Summarized my feelings really well, it was why I hated 90% of llama3 finetunes, I found myself leaning into merges that more evenly balanced it. It was either complete reluctance to the point of being annoying or so eager the character is all over you in 3 messages (rather unrealistic & awkward for cards with familial relations). Nemo seems to get the idea better in that it will usually ask once, but won't ask a hundred damn times.
But solar still wins in that area, somehow managing to know to ask consent or not depending on how the user acts.

Also an interesting thing I found messing around in ST, disabling instruct mode makes messages notably shorter.
No instruct: 108+141+116+132+90=587.463/5=108.4
Instruct: 306+214+340+138+240=1238/5=247.6
And it's just standard ST Mistral
Write {{char}}'s next reply in this fictional roleplay with {{user}}.
I bring this up for those that struggle with message length, I found disabling it for one message, then enabling it again from there brought following messages lengths down a lot

I'm not one of those RP fans who are only interested in NSFW with bots, but I have nothing against it when it succinctly and logically fits into the story. But since I'm a girl and interact mostly with male characters, I'd like to see something in between from the model, without asking too many questions but also without rape for the 3rd post.

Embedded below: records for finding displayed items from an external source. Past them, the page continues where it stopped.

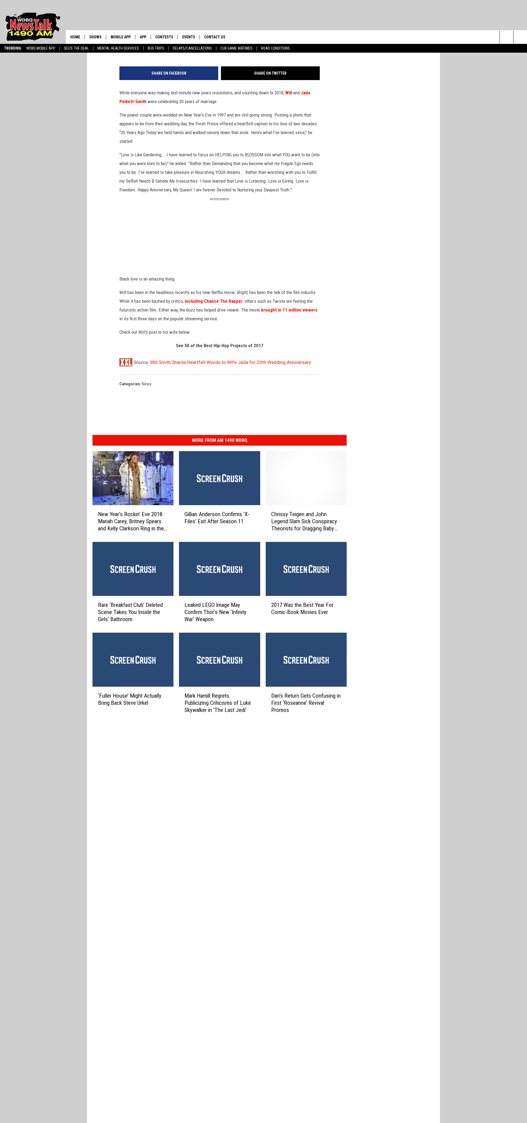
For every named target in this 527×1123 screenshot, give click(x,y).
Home (75, 37)
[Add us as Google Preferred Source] (520, 37)
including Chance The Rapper (214, 301)
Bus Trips (156, 48)
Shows (95, 37)
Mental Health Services (118, 48)
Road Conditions (275, 48)
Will (288, 92)
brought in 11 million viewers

I really liked Pantheon, but the model still asked my consent quite often. On a test on a rather aggressive character, she asked for my consent 3 times in a row.

Her understanding of the environment and nuances not described in the character card is great! The way she described my waterman, realised that he swims, that after the belt he has a fish tail instead of legs, is even better than GPT4o and Claude 3.5 Sonnet. So realistically and accurately in my year of RP experience on the LLM no other model has been able to do so, only MM and WizardLM 2 came closest.

I use the simple setup too, just for ChatML.